There’s a moment, right after the call connects, when everything softens.
The screen flickers. The sound takes a second to catch up. And then: a small face appears. Wiggly, laughing, maybe holding a juice box sideways. On the other side, a slower smile. A voice that says, “Well, hello, there you are.”
They don’t need a plan. They don’t need to say much. The moment is everything.
We call it FaceTime Fridays, but it doesn’t have to be Friday. It just has to happen. Once a week is fine. Every other week works too. Set the expectation and the rhythm. Kids like routine, and truthfully, so do most grown-ups.
It’s not complicated. The call comes through. One picks up. The other grins. You’re off and running.
It’s Not the Tech That’s the Problem
Some people still get stuck at the setup. They think it’s the technology that’s hard. But it isn’t. It’s the hesitation. The self-consciousness. The idea that a screen is somehow less real than a kitchen table.
But it works. The screen works. Not perfectly, not always smoothly. But it connects. And that’s what matters.
Sometimes a staff member helps. Sometimes a daughter sets up the iPad and walks away. Sometimes the grandparent knows precisely what to do, but likes pretending they don’t, so they get an extra minute of tech support and chit-chat.

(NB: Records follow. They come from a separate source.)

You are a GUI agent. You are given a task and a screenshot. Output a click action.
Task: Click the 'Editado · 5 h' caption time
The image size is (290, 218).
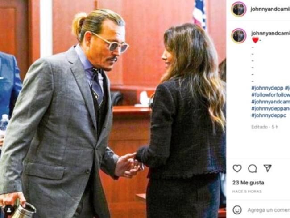pyautogui.click(x=265, y=127)
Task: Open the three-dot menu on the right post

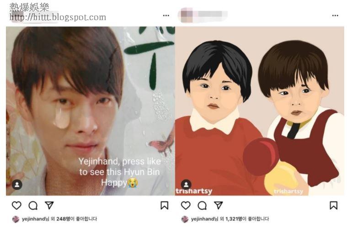Action: 335,16
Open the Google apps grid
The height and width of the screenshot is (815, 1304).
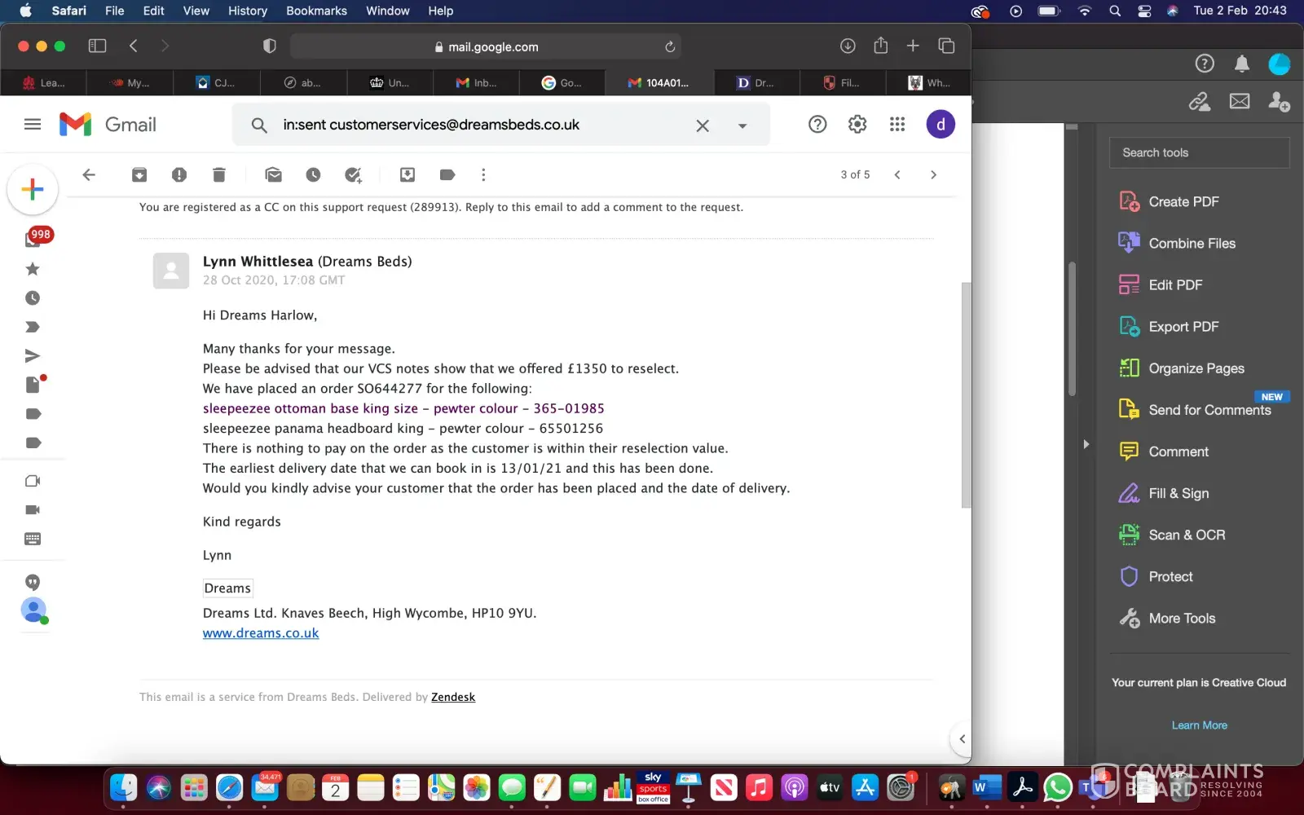coord(897,125)
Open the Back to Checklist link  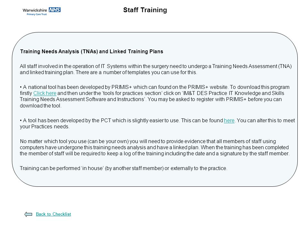pyautogui.click(x=54, y=214)
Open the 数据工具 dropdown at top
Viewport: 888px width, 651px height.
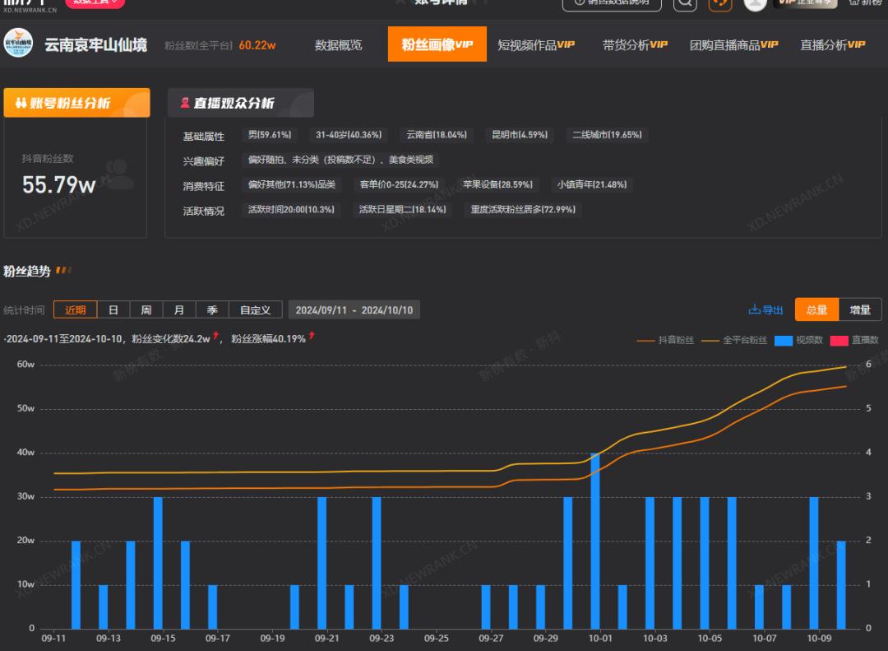95,2
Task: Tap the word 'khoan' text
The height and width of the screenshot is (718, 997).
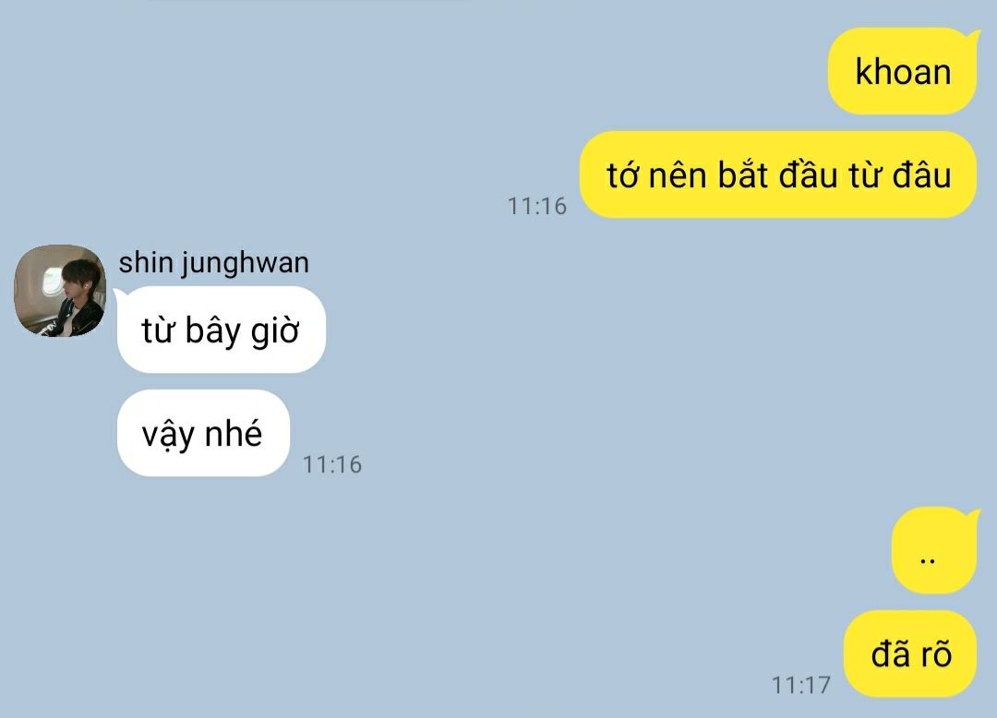Action: (x=903, y=71)
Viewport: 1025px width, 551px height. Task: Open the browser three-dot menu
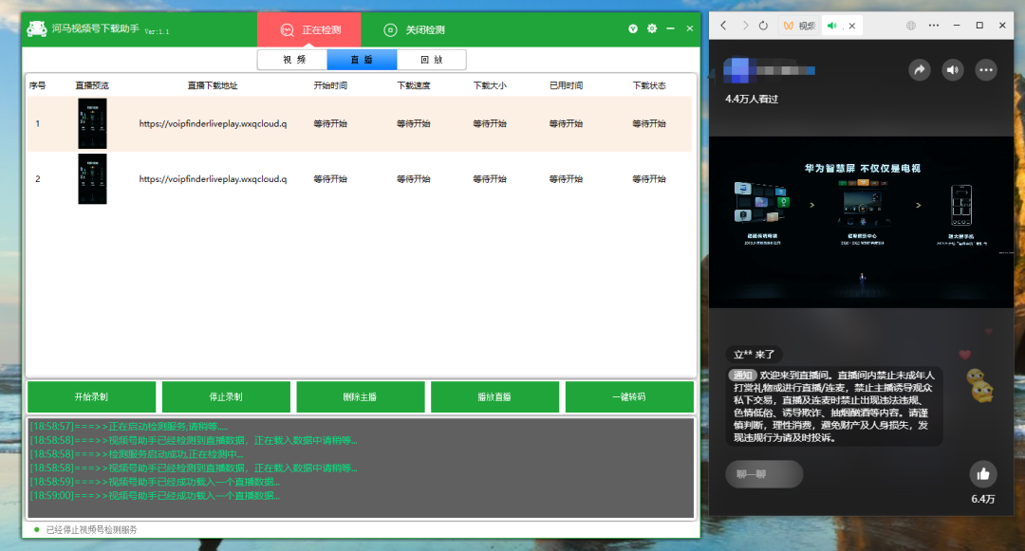(943, 26)
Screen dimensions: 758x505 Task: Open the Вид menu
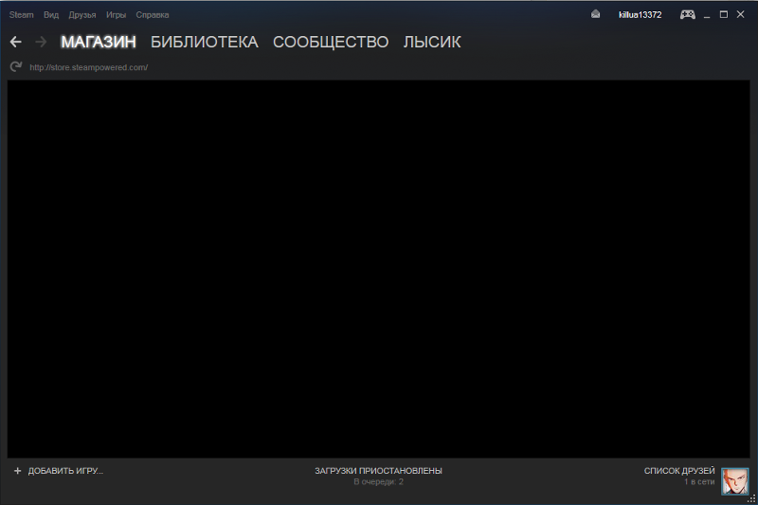[x=51, y=15]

Either way, the moment lands. That’s the part to hold onto.
Keep It Light
You don’t need a theme. You don’t need crafts or scavenger hunts or “talking points.” This isn’t a project, and it’s not homework. The whole idea is to stay visible to one another. To build something that feels like presence, even when it’s not physical.
Some days they’ll talk about books. Other times, it’s just a quick wave, or the child shows off their lunchbox. One day, it might be five minutes of knock-knock jokes. The next ten quiet seconds and “I love you.”
Let that be enough.
Memory Isn’t Required
Even if your parent is in memory care, and even if they won’t remember the call ten minutes later, that doesn’t mean the call wasn’t worth it.
They remember the feeling. The warmth. The sound of the child’s voice. The kindness of the gesture. And the child? They remember that their grandparent was worth calling.
Some families find it helps to record a short video instead. A birthday message, a song, a silly story. It provides staff with a reference point when needed. And it gives the child something to create and send, which is a connection all its own.
What FaceTime Friday Really Is
FaceTime Fridays isn’t a program. It’s a thread.
You’re not making a big deal out of it. You’re just letting two people stay in each other’s lives. Not just for birthdays or holidays, but for the small, quiet moments that make a relationship feel real.
And yes, the call drops sometimes. Or the audio lags. Or someone forgets it’s Friday. But that’s fine. That’s human.
The point is: they keep showing up.
The connection is what the child will remember years from now. There was a grandparent who smiled when they saw their face and said, “Look how big you’re getting.” A family member who didn’t need anything from them but time.
That connection is what the grandparent remembers too, in their own way: a grandchild’s voice coming through the noise of the day, reminding them they are still known.